Venezuela to Sue Trump Regime in ICJ: Does It Matter?

Is it possible for aggrieved nations to gain favorable international tribunal rulings against the US that force it to pay a price for its high crimes and other wrongdoing?

The International Court of Justice (ICJ) was established to settle disputes between nations, including complaints of international law breaches and/or other wrongdoing against one state by another.

The ICJ’s rulings only matter if able to be enforced, clearly not the case when an aggrieved nation sues hegemon USA.

In Nicaragua v. United States (1986), the ICJ ruled against Washington for breaching international law and violating Nicaraguan sovereignty by supporting Contra death squads in the country, along with mining its waters and operating illegally in its airspace.

Washington rejected the ruling, refused to pay damages, falsely claiming the court had no “jurisdiction (or) competence” to render a judgment.

In July 2018, Iran sued the Trump regime in the ICJ for violating provisions of the 1955 Treaty of Amity, Economic Relations and Consular Rights between both countries.

At the time, Iranian President Hassan Rouhani said

“US sanctions are inconsistent with resolutions and their previous commitments, and it is Iran’s right to file a lawsuit against the United States in international judicial organs.”

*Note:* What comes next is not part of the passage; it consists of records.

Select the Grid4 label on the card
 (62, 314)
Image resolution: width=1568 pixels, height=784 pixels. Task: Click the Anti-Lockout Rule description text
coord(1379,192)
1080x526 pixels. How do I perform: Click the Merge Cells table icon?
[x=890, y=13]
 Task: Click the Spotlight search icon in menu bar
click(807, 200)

Sanctions by one nation against another breach the UN Charter. Article 41 empowers the Security Council alone to decide what actions may be used to enforce international law — including “complete or partial interruption of economic relations and…severance of diplomatic relations,” other than use of military force.

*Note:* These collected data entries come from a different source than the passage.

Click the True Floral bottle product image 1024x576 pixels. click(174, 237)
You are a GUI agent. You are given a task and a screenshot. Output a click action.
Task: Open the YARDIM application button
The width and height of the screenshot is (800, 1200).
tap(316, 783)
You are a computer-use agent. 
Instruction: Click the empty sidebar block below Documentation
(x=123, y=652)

When Article 41 steps don’t work, Article 42 authorizes Security Council members to “take such action by air, sea, or land forces as may be necessary to maintain or restore international peace and security” — by use of “demonstrations, blockade,” or military intervention.

The Security Council alone may take these actions, including imposition of sanctions on offender nations — not presidents, prime ministers, lawmakers, or judicial bodies of individual countries.

The US consistently and repeatedly ignores international, constitutional, and its own statute laws — operating solely by its own rules to serve its interests on the world stage.

US regimes weaponized sanctions to wage war by other means on sovereign independent nations unwilling to bend to their will.

Imposed for political, economic, financial, and/or military reasons, they include prohibitions on the import or export of designated commercial goods, products and services related to technology, arms and munitions, restrictions on loans and credit, asset freezes, travel bans, and for other purposes.

Their objective is all about imposing economic hardships and harming ordinary people in targeted nations — notably their purpose against Iran, Syria, North Korea, Russia, Cuba, Nicaragua and Venezuela.

In October 2018, the ICJ ruled unanimously for Iran against the Trump regime, calling its actions a breach of the 1955 US-Iran Treaty of Amity, Economic Relations, and Consular Rights.

The court ordered the removal of “impediments” to the import and export of medicines, medical devices, agricultural commodities, and various other products.

Ignoring the ICJ’s ruling, the Trump regime increased pressure on Iran by imposing multiple new rounds of sanctions on the country and its officials, removing none, taking no actions to comply with what the court ordered.

Even though its ruling is binding, the US ignored it for Nicaragua and Iran.

Can Venezuela hope to fare better? Days earlier, President Nicolas Maduro announced the following:

“Let us immediately activate an international lawsuit before the (International) Court of Justice (to seek justice) against the government of the United States for the damage that the Conviasa (flag carrier airline) Company (incurred by) the aggression policy of sanctions of coercive measures,” adding:

Trump regime designated puppet, self-declared president elected by no one, usurper in waiting “Guaido is the…person…who sought…sanctions” on Conviasa.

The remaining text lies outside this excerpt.